**Problem details:** Which of the lines below mention the word "computer"? Pull each one out.

Stored data entries
»»

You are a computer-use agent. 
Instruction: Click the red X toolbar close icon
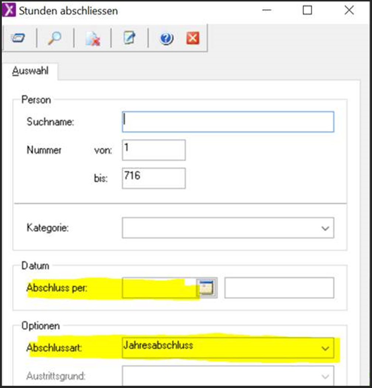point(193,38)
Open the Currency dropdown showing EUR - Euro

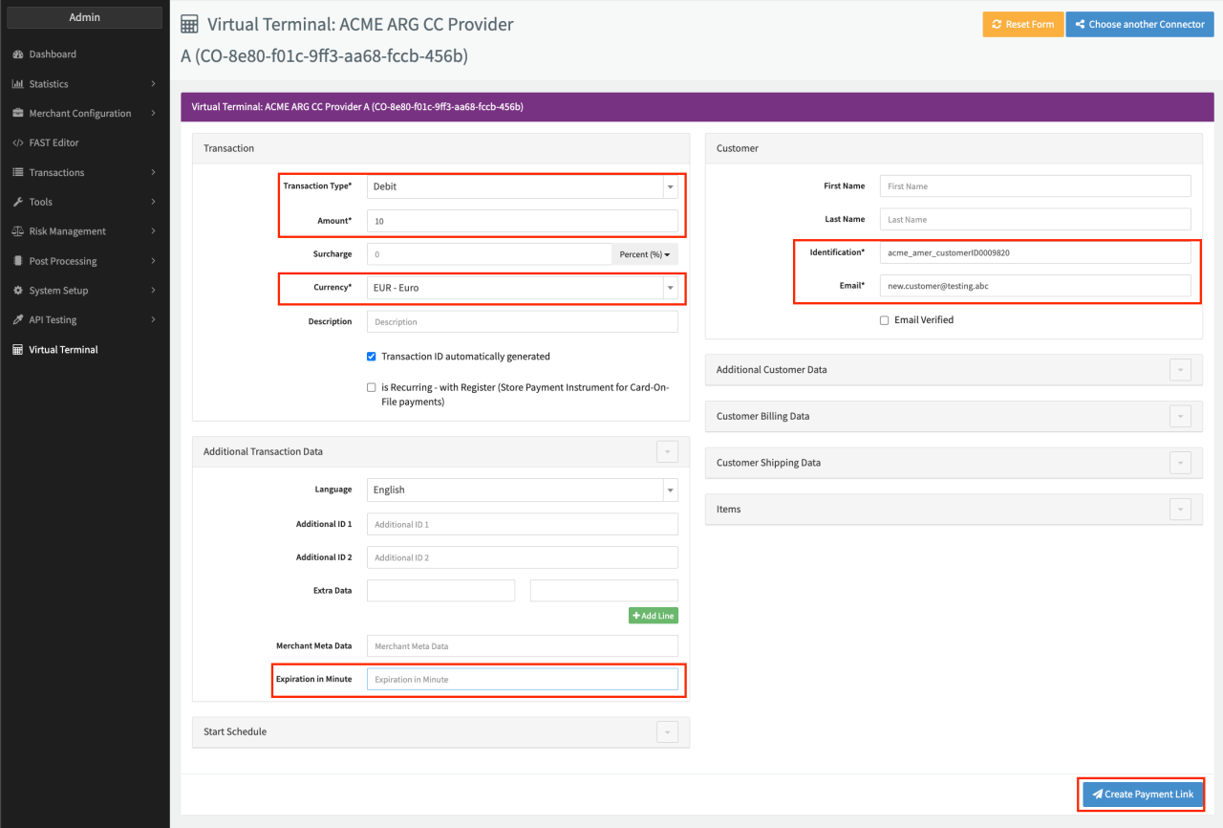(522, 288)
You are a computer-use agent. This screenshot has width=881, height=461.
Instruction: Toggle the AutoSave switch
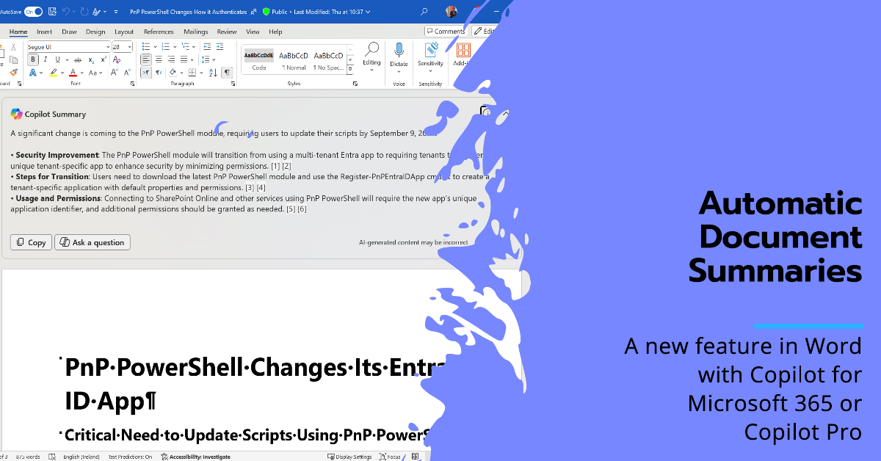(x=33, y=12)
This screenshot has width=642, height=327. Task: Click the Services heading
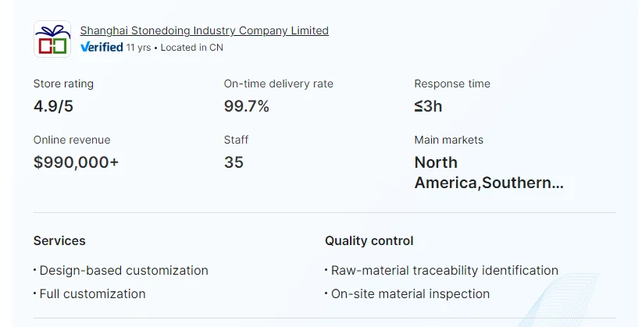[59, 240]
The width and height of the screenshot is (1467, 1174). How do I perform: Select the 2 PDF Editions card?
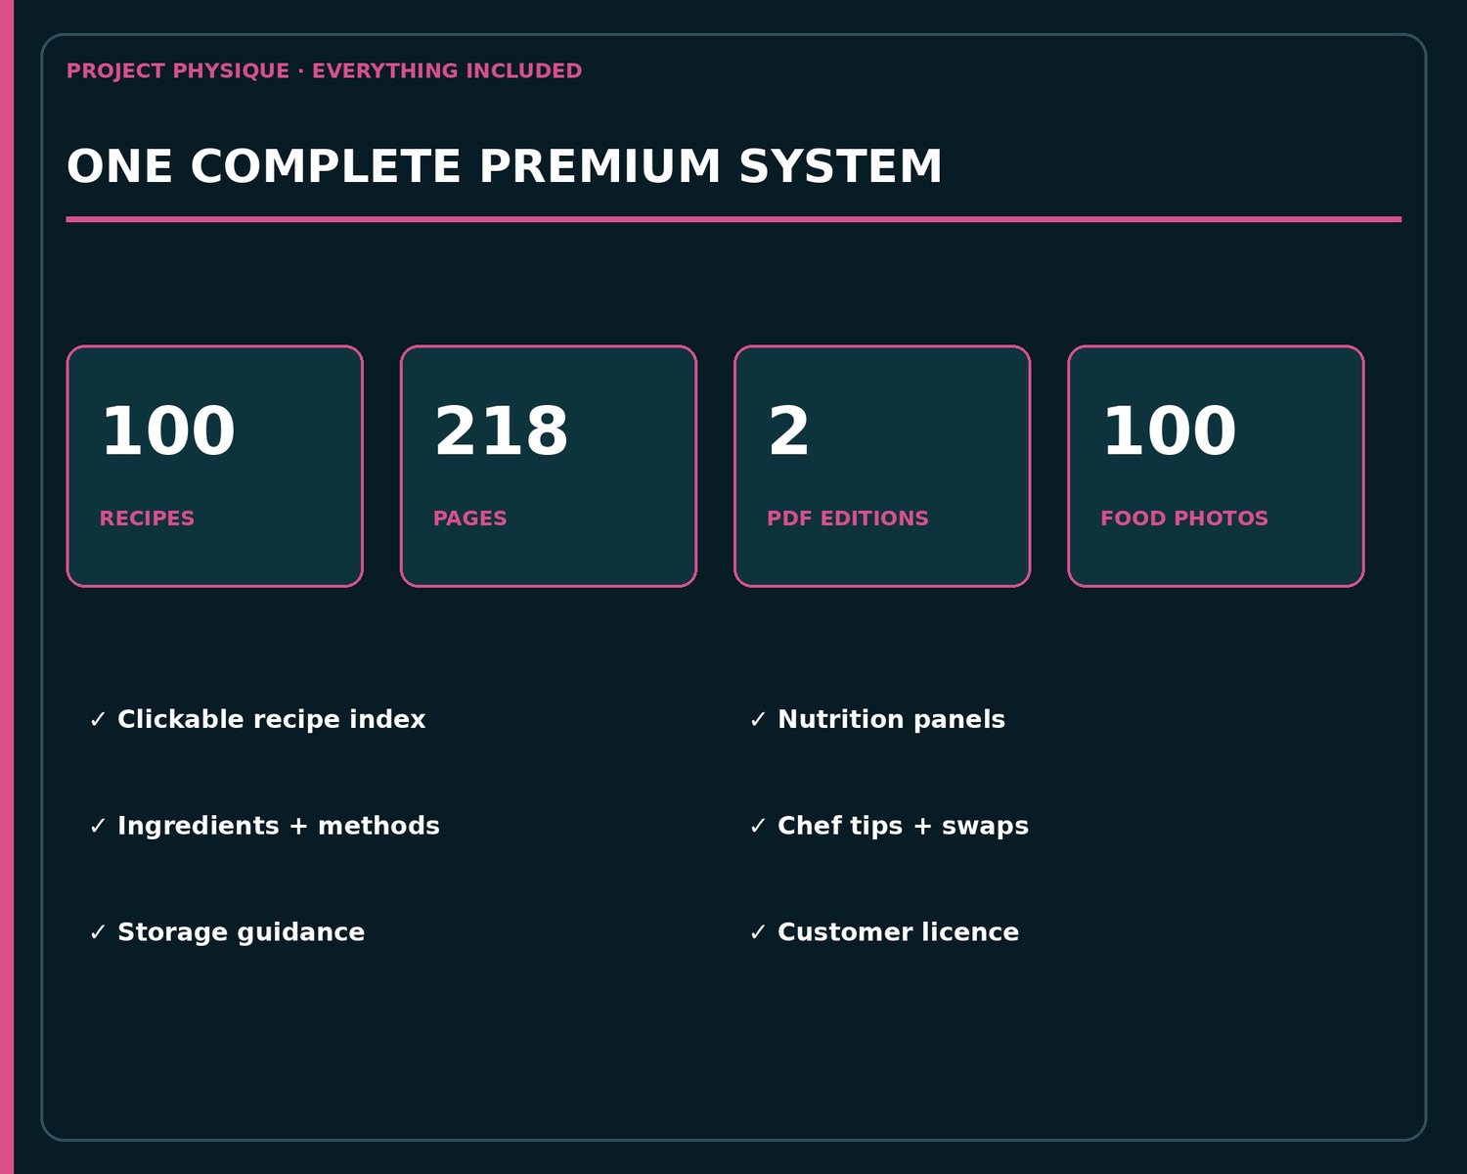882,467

««

**Task result:**
You are a computer-use agent. 
You are a computer-use agent. This screenshot has width=881, height=461.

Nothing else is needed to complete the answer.